To provide this guarantee we should be able to combine data materialized from Caggs with data which has not been materialized yet, that is: data above the current watermark and data in current invalidation ranges at the moment of query request.
The proposal is to refactor current Cagg refresh code to separate logic collecting invalidation and materialization ranges from the DML logic refreshing entries in _timescaledb_catalog Cagg tables.
Then for query rewrites we would only call on logic collecting materialization ranges and will add border conditions for those ranges to current "live" portion of real-time Cagg UNION ALL via OR.

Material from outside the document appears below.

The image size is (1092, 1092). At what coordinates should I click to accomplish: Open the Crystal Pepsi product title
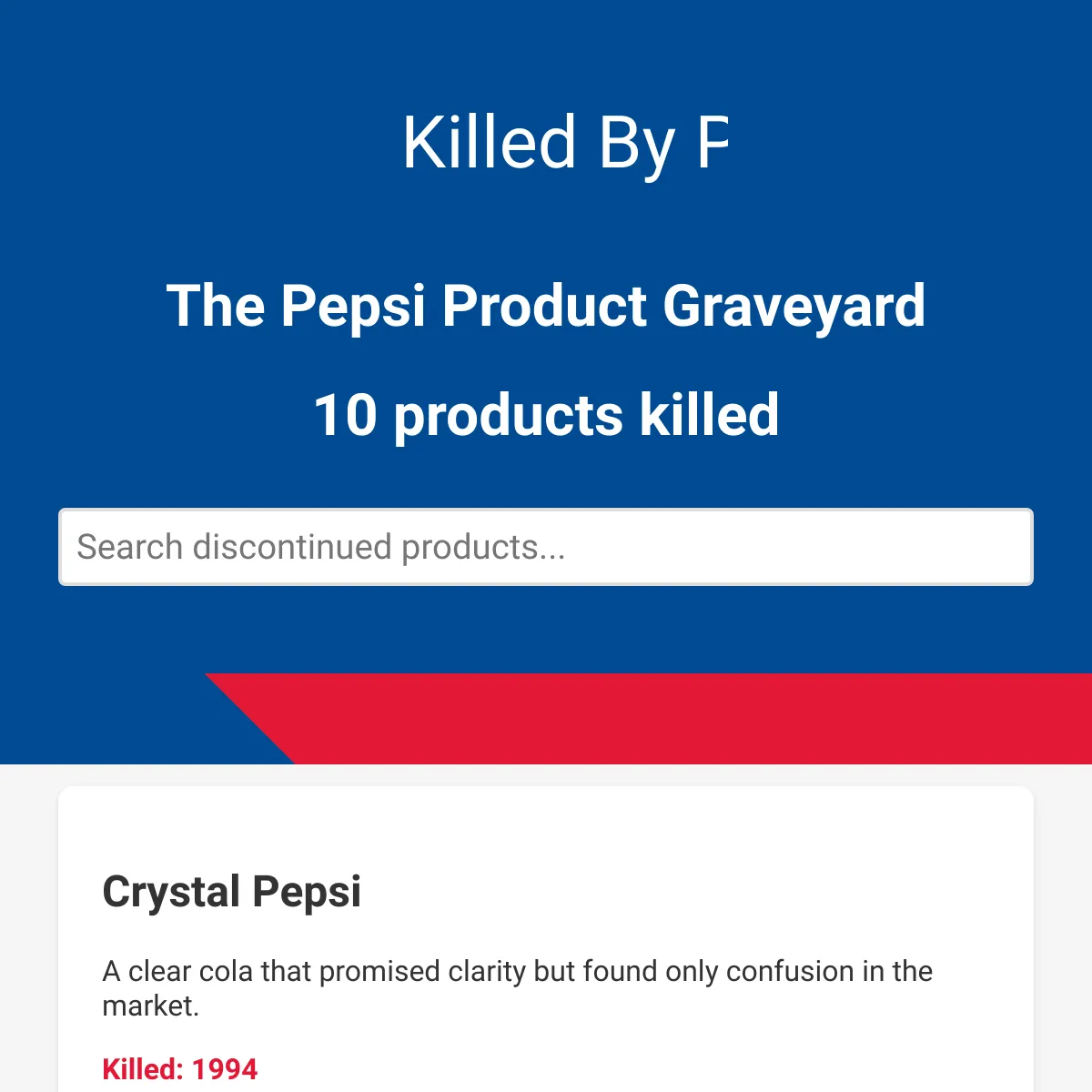(x=232, y=892)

We can use GUC which limits the number of materialization ranges per query to bail out and not rewrite the query with Caggs if there are too many materialization ranges.
This enhancement can also be useful independently of query Cagg rewrites.
We had some customers asking for a GUC to toggle real-time Cagg mode ON/OFF instead of having to alter Cagg view every time to change timescaledb.materialized_only from True to False.
This GUC can be more finely tuned to include (1) materialized-only data, or (2) data from (1) plus live data above watermark (current Real-Time Cagg setting), or (3) data from (1) and (2) plus live data in current invalidation ranges.
For queries rewritten with Caggs we would always use mode (3) as we need to provide the same output for queries with and without Cagg rewrites.
It will also be useful for customers who wish to define one view per each Cagg and then toggle the mode on how much real-time data they want along with materialized data.
Implementation challenges
Main challenge is to cleanly refactor existing Cagg refresh code to separate range gathering from writing new ranges into catalog.
It should also work with upcoming granular Cagg refresh changes.